▸ Exercise data:

▶

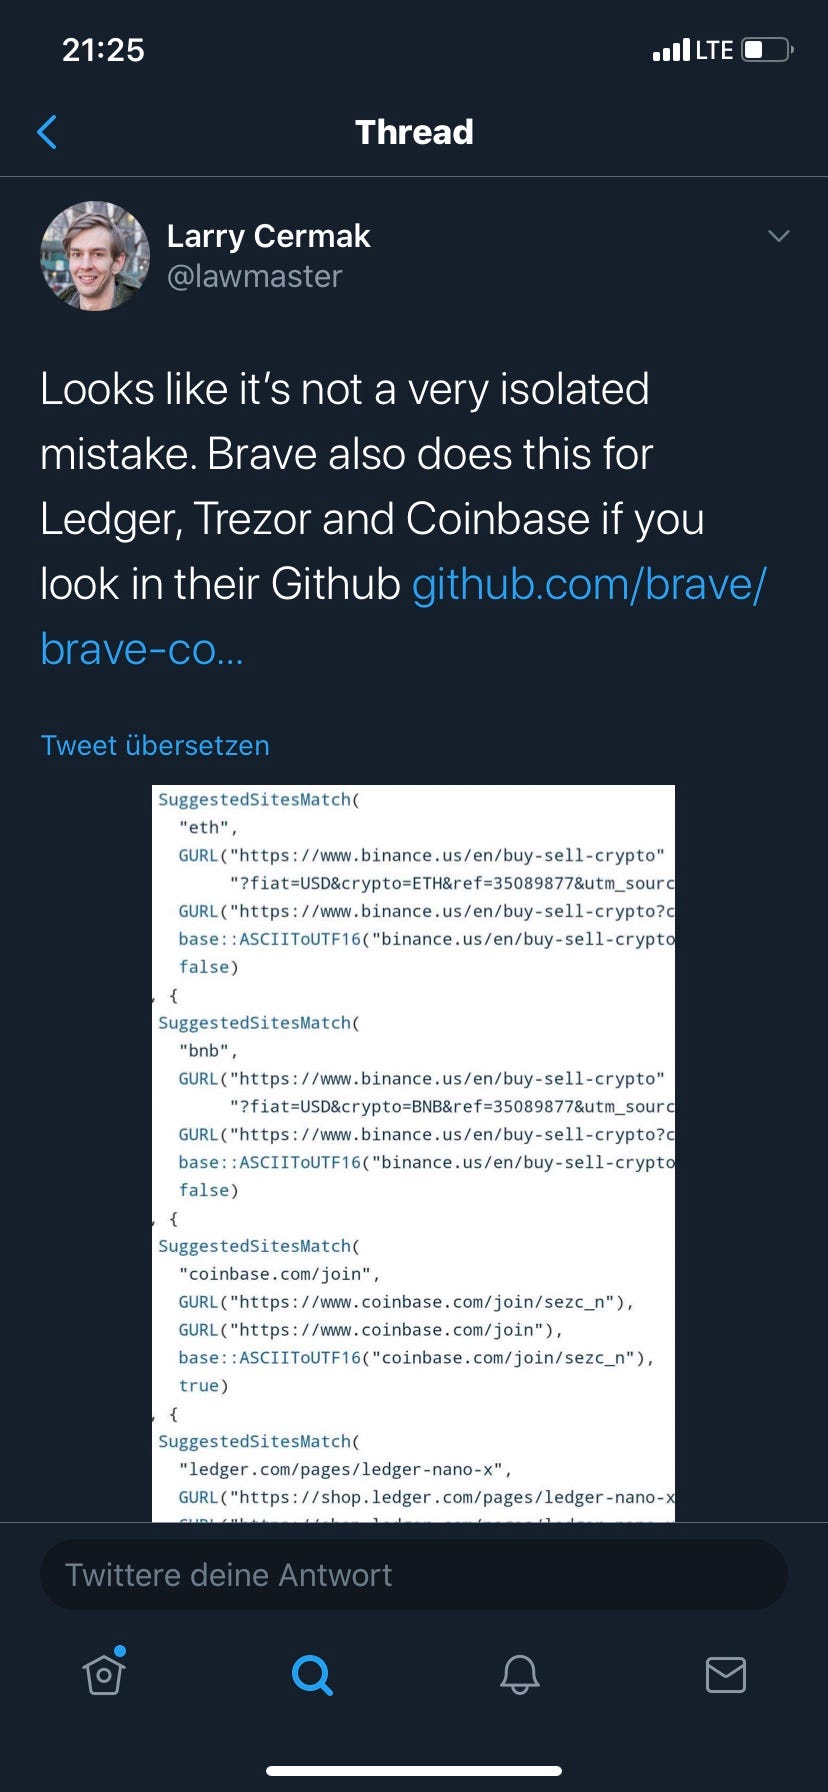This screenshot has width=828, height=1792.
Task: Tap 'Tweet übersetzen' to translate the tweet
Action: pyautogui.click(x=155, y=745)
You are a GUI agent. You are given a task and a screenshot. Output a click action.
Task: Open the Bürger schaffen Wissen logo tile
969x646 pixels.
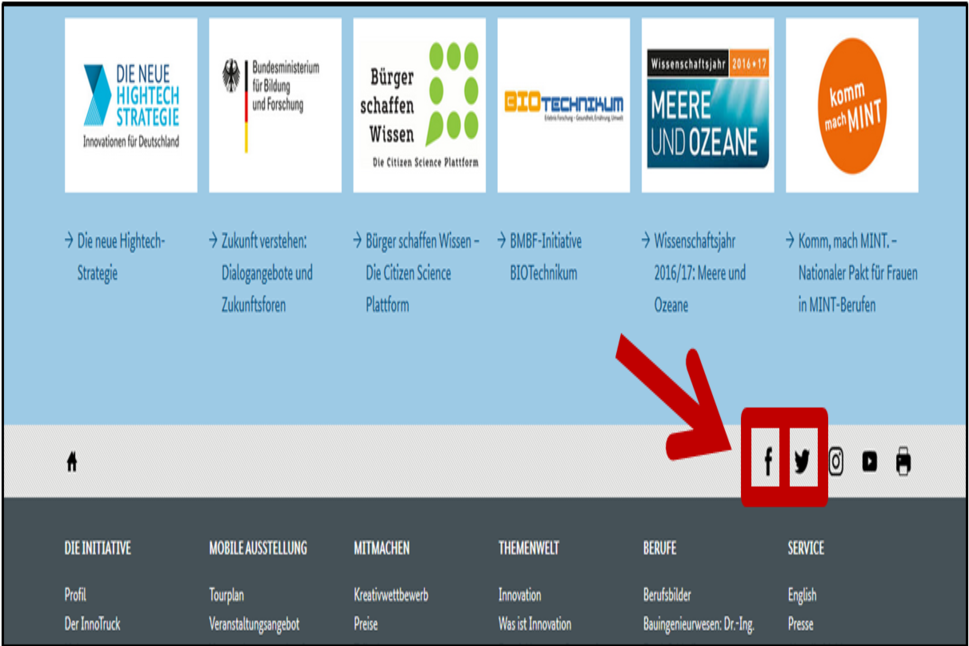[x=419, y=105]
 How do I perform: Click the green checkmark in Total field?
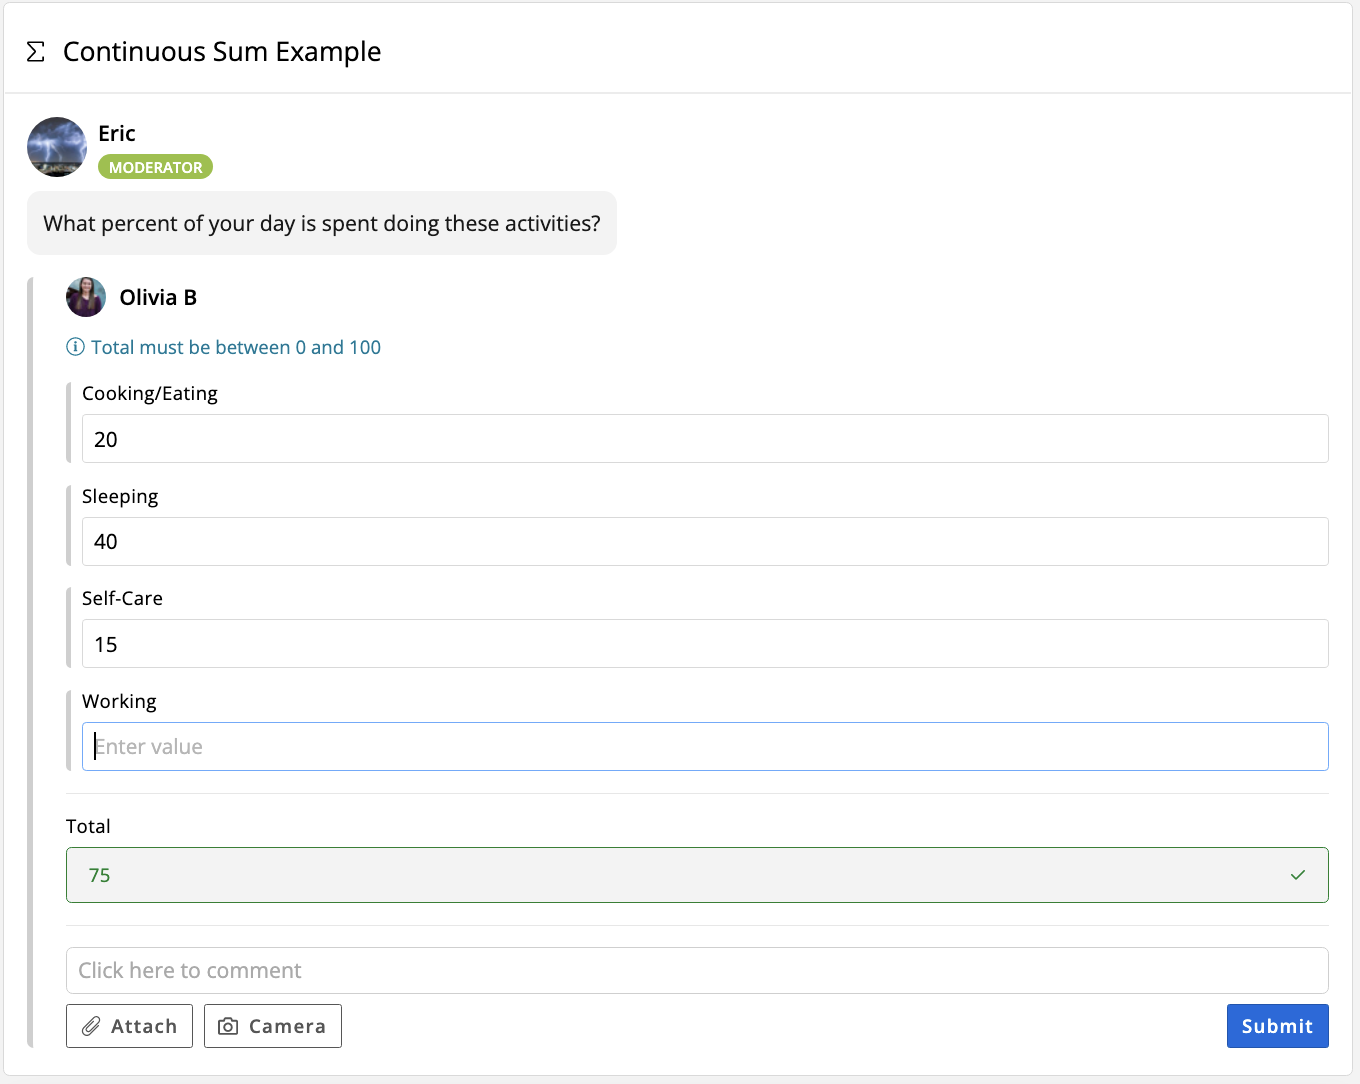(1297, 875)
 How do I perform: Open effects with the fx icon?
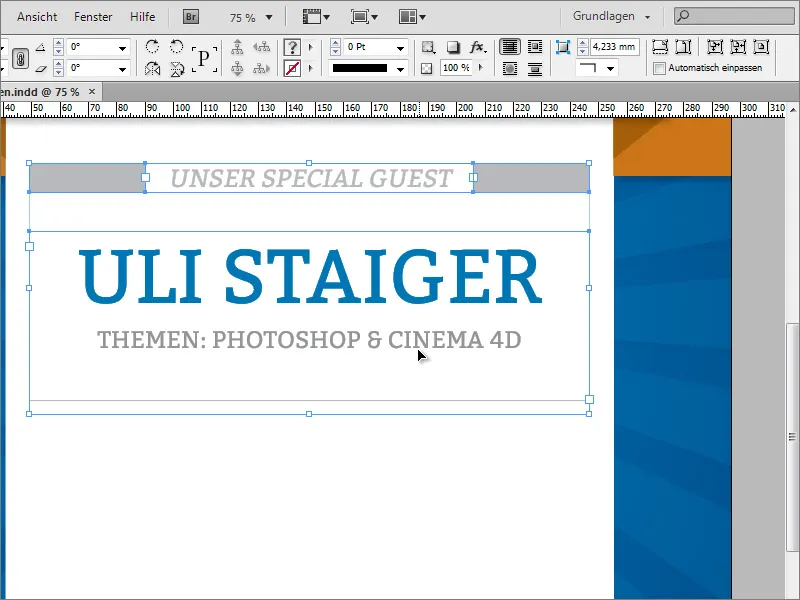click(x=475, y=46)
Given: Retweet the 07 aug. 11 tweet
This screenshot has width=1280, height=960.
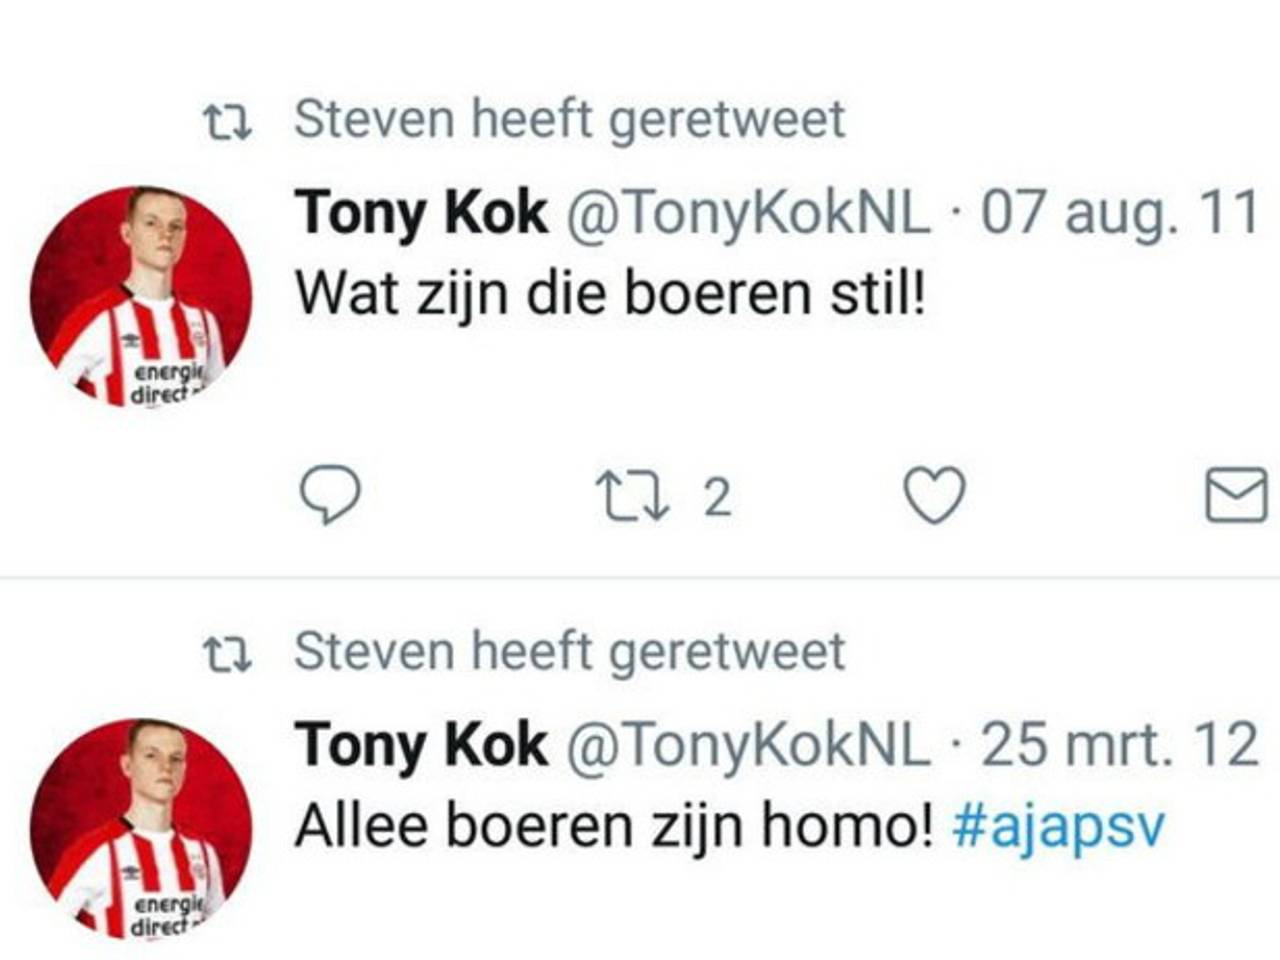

◀

▸ To do:
Your output should be exactly the lines of the records above from the one with "You are a GUI" through the last, both ends included, with pictures excluded.

▸ Answer for this exercise:
You are a GUI agent. You are given a task and a screenshot. Output a click action.
Task: Open the Bürger schaffen Wissen logo tile
969x646 pixels.
[x=419, y=105]
 How do I perform: Click the green checkmark in Total field?
(1297, 875)
 How do I perform: Open effects with the fx icon?
click(x=475, y=46)
Given: Retweet the 07 aug. 11 tweet
This screenshot has width=1280, height=960.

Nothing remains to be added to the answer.